Entries shown below:

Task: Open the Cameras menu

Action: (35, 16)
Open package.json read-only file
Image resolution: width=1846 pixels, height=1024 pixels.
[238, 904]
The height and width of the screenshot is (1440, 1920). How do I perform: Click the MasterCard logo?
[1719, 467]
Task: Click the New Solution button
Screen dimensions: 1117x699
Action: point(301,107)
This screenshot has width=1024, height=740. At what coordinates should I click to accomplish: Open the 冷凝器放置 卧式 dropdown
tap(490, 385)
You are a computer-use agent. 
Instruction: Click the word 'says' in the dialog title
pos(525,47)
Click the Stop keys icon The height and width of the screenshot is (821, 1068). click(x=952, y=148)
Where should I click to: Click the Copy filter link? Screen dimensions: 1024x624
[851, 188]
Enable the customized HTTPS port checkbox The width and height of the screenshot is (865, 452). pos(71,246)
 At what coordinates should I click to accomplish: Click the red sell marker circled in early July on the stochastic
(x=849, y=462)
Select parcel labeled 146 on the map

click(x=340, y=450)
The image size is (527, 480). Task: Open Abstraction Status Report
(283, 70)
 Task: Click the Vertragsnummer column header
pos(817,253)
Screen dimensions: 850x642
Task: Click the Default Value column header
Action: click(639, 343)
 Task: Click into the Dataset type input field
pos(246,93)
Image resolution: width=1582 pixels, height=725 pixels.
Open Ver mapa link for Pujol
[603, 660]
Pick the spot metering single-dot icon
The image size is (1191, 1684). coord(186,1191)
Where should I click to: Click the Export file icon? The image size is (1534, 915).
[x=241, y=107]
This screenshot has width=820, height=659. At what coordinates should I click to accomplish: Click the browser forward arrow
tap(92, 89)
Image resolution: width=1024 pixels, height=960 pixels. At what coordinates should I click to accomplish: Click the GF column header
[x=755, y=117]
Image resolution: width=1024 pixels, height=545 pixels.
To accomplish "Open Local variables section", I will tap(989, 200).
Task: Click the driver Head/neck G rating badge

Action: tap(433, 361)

End of Entries shown.

> Brief: Beginning with the line that contains "Where should I click to: Click the Export", each line of the records above through the last one must be printed word for word.

> Task response:
Where should I click to: Click the Export file icon? The image size is (1534, 915).
[x=241, y=107]
This screenshot has width=820, height=659. At what coordinates should I click to accomplish: Click the browser forward arrow
tap(92, 89)
Image resolution: width=1024 pixels, height=960 pixels. At what coordinates should I click to accomplish: Click the GF column header
[x=755, y=117]
Image resolution: width=1024 pixels, height=545 pixels.
To accomplish "Open Local variables section", I will tap(989, 200).
Task: Click the driver Head/neck G rating badge

Action: tap(433, 361)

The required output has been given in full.